**Task brief:**
Transcribe the following records in full, exactly as shown.

---------- Source records ----------

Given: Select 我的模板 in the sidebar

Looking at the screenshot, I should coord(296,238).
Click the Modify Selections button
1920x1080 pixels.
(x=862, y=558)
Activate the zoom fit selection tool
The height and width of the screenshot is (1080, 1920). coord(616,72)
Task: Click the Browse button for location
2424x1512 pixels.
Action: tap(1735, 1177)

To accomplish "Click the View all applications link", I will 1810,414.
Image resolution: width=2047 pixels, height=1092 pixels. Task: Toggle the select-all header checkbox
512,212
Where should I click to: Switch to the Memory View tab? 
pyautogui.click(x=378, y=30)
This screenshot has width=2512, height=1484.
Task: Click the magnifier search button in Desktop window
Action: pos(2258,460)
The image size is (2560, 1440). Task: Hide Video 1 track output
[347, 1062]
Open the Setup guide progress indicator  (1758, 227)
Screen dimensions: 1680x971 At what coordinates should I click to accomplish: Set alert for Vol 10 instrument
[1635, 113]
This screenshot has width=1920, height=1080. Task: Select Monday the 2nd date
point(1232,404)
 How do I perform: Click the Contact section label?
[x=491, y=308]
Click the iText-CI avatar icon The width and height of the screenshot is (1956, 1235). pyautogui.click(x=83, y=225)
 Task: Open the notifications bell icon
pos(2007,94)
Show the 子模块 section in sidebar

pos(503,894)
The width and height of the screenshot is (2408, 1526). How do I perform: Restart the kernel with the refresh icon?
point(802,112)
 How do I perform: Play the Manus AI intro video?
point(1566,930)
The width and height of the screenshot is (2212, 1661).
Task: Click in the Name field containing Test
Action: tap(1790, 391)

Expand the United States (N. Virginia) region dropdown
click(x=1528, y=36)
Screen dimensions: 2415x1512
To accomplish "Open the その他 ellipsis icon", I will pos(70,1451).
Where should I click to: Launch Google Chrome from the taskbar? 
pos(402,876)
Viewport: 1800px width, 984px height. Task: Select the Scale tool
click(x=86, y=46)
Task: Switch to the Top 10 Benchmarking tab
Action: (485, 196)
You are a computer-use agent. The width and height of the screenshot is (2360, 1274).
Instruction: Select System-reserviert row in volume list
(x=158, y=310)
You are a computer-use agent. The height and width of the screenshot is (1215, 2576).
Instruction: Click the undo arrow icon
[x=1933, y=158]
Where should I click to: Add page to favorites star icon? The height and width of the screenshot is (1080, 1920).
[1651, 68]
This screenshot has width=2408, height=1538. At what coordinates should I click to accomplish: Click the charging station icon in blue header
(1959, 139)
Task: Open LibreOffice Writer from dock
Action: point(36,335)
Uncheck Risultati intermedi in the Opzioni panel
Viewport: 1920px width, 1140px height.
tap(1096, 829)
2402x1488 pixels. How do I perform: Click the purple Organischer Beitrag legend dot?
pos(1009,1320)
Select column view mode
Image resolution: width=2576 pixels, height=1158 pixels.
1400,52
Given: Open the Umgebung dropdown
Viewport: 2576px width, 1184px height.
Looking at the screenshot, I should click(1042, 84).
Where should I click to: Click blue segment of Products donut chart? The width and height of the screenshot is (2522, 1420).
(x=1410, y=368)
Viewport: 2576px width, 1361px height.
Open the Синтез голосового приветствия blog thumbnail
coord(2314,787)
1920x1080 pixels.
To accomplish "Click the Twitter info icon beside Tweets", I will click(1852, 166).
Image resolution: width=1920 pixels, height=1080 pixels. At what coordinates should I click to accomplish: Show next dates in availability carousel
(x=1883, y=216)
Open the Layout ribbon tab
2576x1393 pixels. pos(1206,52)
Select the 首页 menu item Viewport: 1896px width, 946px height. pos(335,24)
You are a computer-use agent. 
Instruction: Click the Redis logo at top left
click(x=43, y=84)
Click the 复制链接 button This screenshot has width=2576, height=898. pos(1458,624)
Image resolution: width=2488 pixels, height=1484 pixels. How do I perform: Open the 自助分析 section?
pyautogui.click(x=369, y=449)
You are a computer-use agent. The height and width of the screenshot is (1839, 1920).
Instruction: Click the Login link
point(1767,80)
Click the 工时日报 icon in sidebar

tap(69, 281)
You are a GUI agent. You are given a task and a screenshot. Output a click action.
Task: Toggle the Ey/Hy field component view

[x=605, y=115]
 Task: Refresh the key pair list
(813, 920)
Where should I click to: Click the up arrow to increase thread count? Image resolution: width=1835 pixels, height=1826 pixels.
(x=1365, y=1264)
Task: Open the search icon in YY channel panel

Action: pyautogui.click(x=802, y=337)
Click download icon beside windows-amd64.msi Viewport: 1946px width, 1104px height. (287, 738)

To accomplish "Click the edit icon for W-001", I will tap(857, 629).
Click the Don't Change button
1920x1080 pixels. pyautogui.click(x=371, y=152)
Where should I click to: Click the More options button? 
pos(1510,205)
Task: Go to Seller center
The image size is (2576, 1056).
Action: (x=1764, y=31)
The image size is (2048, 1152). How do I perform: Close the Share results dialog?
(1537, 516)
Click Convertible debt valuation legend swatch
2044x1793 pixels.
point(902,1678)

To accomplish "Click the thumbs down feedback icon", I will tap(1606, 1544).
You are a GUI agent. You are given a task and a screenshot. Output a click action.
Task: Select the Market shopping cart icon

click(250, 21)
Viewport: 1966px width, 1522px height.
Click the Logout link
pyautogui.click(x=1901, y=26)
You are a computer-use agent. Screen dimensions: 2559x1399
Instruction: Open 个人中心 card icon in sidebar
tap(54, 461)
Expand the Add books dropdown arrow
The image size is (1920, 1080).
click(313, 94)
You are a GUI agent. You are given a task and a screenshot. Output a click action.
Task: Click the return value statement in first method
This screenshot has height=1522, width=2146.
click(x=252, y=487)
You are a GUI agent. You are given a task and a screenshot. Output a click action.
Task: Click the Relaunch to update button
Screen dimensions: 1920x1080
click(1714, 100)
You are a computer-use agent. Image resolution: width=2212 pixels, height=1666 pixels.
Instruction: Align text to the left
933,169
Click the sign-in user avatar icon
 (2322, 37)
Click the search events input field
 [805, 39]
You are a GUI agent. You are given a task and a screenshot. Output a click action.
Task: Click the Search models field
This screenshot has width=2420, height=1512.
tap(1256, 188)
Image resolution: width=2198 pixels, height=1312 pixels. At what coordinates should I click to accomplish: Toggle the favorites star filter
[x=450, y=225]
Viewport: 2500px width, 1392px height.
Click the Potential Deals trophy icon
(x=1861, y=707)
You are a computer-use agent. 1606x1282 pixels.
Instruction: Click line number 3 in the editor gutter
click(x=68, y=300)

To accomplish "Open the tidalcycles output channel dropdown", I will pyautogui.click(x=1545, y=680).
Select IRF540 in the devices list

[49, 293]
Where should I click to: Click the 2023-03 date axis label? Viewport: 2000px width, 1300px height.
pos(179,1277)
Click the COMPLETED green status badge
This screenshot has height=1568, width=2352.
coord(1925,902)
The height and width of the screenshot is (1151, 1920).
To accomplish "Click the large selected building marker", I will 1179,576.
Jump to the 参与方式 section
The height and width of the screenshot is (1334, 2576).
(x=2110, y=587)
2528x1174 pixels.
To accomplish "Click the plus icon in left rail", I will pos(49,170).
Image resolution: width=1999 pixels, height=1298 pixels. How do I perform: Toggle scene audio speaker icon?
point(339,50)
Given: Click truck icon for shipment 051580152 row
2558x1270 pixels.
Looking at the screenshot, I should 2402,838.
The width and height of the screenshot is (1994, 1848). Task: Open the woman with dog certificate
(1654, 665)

----------

**Output of the task:**
Given: Select 我的模板 in the sidebar

Looking at the screenshot, I should coord(296,238).
Click the Modify Selections button
1920x1080 pixels.
(x=862, y=558)
Activate the zoom fit selection tool
The height and width of the screenshot is (1080, 1920). coord(616,72)
Task: Click the Browse button for location
2424x1512 pixels.
Action: tap(1735, 1177)

To accomplish "Click the View all applications link", I will 1810,414.
Image resolution: width=2047 pixels, height=1092 pixels. Task: Toggle the select-all header checkbox
512,212
Where should I click to: Switch to the Memory View tab? 
pyautogui.click(x=378, y=30)
This screenshot has width=2512, height=1484.
Task: Click the magnifier search button in Desktop window
Action: pos(2258,460)
The image size is (2560, 1440). Task: Hide Video 1 track output
[347, 1062]
Open the Setup guide progress indicator  (1758, 227)
Screen dimensions: 1680x971 At what coordinates should I click to accomplish: Set alert for Vol 10 instrument
[1635, 113]
This screenshot has width=1920, height=1080. Task: Select Monday the 2nd date
point(1232,404)
 How do I perform: Click the Contact section label?
[x=491, y=308]
Click the iText-CI avatar icon The width and height of the screenshot is (1956, 1235). pyautogui.click(x=83, y=225)
 Task: Open the notifications bell icon
pos(2007,94)
Show the 子模块 section in sidebar

pos(503,894)
The width and height of the screenshot is (2408, 1526). How do I perform: Restart the kernel with the refresh icon?
point(802,112)
 How do I perform: Play the Manus AI intro video?
point(1566,930)
The width and height of the screenshot is (2212, 1661).
Task: Click in the Name field containing Test
Action: tap(1790, 391)

Expand the United States (N. Virginia) region dropdown
click(x=1528, y=36)
Screen dimensions: 2415x1512
To accomplish "Open the その他 ellipsis icon", I will pos(70,1451).
Where should I click to: Launch Google Chrome from the taskbar? 
pos(402,876)
Viewport: 1800px width, 984px height. Task: Select the Scale tool
click(x=86, y=46)
Task: Switch to the Top 10 Benchmarking tab
Action: (485, 196)
You are a computer-use agent. The width and height of the screenshot is (2360, 1274).
Instruction: Select System-reserviert row in volume list
(x=158, y=310)
You are a computer-use agent. The height and width of the screenshot is (1215, 2576).
Instruction: Click the undo arrow icon
[x=1933, y=158]
Where should I click to: Add page to favorites star icon? The height and width of the screenshot is (1080, 1920).
[1651, 68]
This screenshot has width=2408, height=1538. At what coordinates should I click to accomplish: Click the charging station icon in blue header
(1959, 139)
Task: Open LibreOffice Writer from dock
Action: point(36,335)
Uncheck Risultati intermedi in the Opzioni panel
Viewport: 1920px width, 1140px height.
tap(1096, 829)
2402x1488 pixels. How do I perform: Click the purple Organischer Beitrag legend dot?
pos(1009,1320)
Select column view mode
Image resolution: width=2576 pixels, height=1158 pixels.
1400,52
Given: Open the Umgebung dropdown
Viewport: 2576px width, 1184px height.
Looking at the screenshot, I should click(1042, 84).
Where should I click to: Click blue segment of Products donut chart? The width and height of the screenshot is (2522, 1420).
(x=1410, y=368)
Viewport: 2576px width, 1361px height.
Open the Синтез голосового приветствия blog thumbnail
coord(2314,787)
1920x1080 pixels.
To accomplish "Click the Twitter info icon beside Tweets", I will click(1852, 166).
Image resolution: width=1920 pixels, height=1080 pixels. At what coordinates should I click to accomplish: Show next dates in availability carousel
(x=1883, y=216)
Open the Layout ribbon tab
2576x1393 pixels. pos(1206,52)
Select the 首页 menu item Viewport: 1896px width, 946px height. pos(335,24)
You are a computer-use agent. 
Instruction: Click the Redis logo at top left
click(x=43, y=84)
Click the 复制链接 button This screenshot has width=2576, height=898. pos(1458,624)
Image resolution: width=2488 pixels, height=1484 pixels. How do I perform: Open the 自助分析 section?
pyautogui.click(x=369, y=449)
You are a computer-use agent. The height and width of the screenshot is (1839, 1920).
Instruction: Click the Login link
point(1767,80)
Click the 工时日报 icon in sidebar

tap(69, 281)
You are a GUI agent. You are given a task and a screenshot. Output a click action.
Task: Toggle the Ey/Hy field component view

[x=605, y=115]
 Task: Refresh the key pair list
(813, 920)
Where should I click to: Click the up arrow to increase thread count? Image resolution: width=1835 pixels, height=1826 pixels.
(x=1365, y=1264)
Task: Open the search icon in YY channel panel

Action: pyautogui.click(x=802, y=337)
Click download icon beside windows-amd64.msi Viewport: 1946px width, 1104px height. (287, 738)

To accomplish "Click the edit icon for W-001", I will tap(857, 629).
Click the Don't Change button
1920x1080 pixels. pyautogui.click(x=371, y=152)
Where should I click to: Click the More options button? 
pos(1510,205)
Task: Go to Seller center
The image size is (2576, 1056).
Action: (x=1764, y=31)
The image size is (2048, 1152). How do I perform: Close the Share results dialog?
(1537, 516)
Click Convertible debt valuation legend swatch
2044x1793 pixels.
point(902,1678)

To accomplish "Click the thumbs down feedback icon", I will tap(1606, 1544).
You are a GUI agent. You are given a task and a screenshot. Output a click action.
Task: Select the Market shopping cart icon

click(250, 21)
Viewport: 1966px width, 1522px height.
Click the Logout link
pyautogui.click(x=1901, y=26)
You are a computer-use agent. Screen dimensions: 2559x1399
Instruction: Open 个人中心 card icon in sidebar
tap(54, 461)
Expand the Add books dropdown arrow
The image size is (1920, 1080).
click(313, 94)
You are a GUI agent. You are given a task and a screenshot. Output a click action.
Task: Click the return value statement in first method
This screenshot has height=1522, width=2146.
click(x=252, y=487)
You are a GUI agent. You are given a task and a screenshot. Output a click action.
Task: Click the Relaunch to update button
Screen dimensions: 1920x1080
click(1714, 100)
You are a computer-use agent. Image resolution: width=2212 pixels, height=1666 pixels.
Instruction: Align text to the left
933,169
Click the sign-in user avatar icon
 (2322, 37)
Click the search events input field
 [805, 39]
You are a GUI agent. You are given a task and a screenshot. Output a click action.
Task: Click the Search models field
This screenshot has width=2420, height=1512.
tap(1256, 188)
Image resolution: width=2198 pixels, height=1312 pixels. At what coordinates should I click to accomplish: Toggle the favorites star filter
[x=450, y=225]
Viewport: 2500px width, 1392px height.
Click the Potential Deals trophy icon
(x=1861, y=707)
You are a computer-use agent. 1606x1282 pixels.
Instruction: Click line number 3 in the editor gutter
click(x=68, y=300)

To accomplish "Open the tidalcycles output channel dropdown", I will pyautogui.click(x=1545, y=680).
Select IRF540 in the devices list

[49, 293]
Where should I click to: Click the 2023-03 date axis label? Viewport: 2000px width, 1300px height.
pos(179,1277)
Click the COMPLETED green status badge
This screenshot has height=1568, width=2352.
coord(1925,902)
The height and width of the screenshot is (1151, 1920).
To accomplish "Click the large selected building marker", I will 1179,576.
Jump to the 参与方式 section
The height and width of the screenshot is (1334, 2576).
(x=2110, y=587)
2528x1174 pixels.
To accomplish "Click the plus icon in left rail", I will pos(49,170).
Image resolution: width=1999 pixels, height=1298 pixels. How do I perform: Toggle scene audio speaker icon?
point(339,50)
Given: Click truck icon for shipment 051580152 row
2558x1270 pixels.
Looking at the screenshot, I should 2402,838.
The width and height of the screenshot is (1994, 1848). Task: Open the woman with dog certificate
(1654, 665)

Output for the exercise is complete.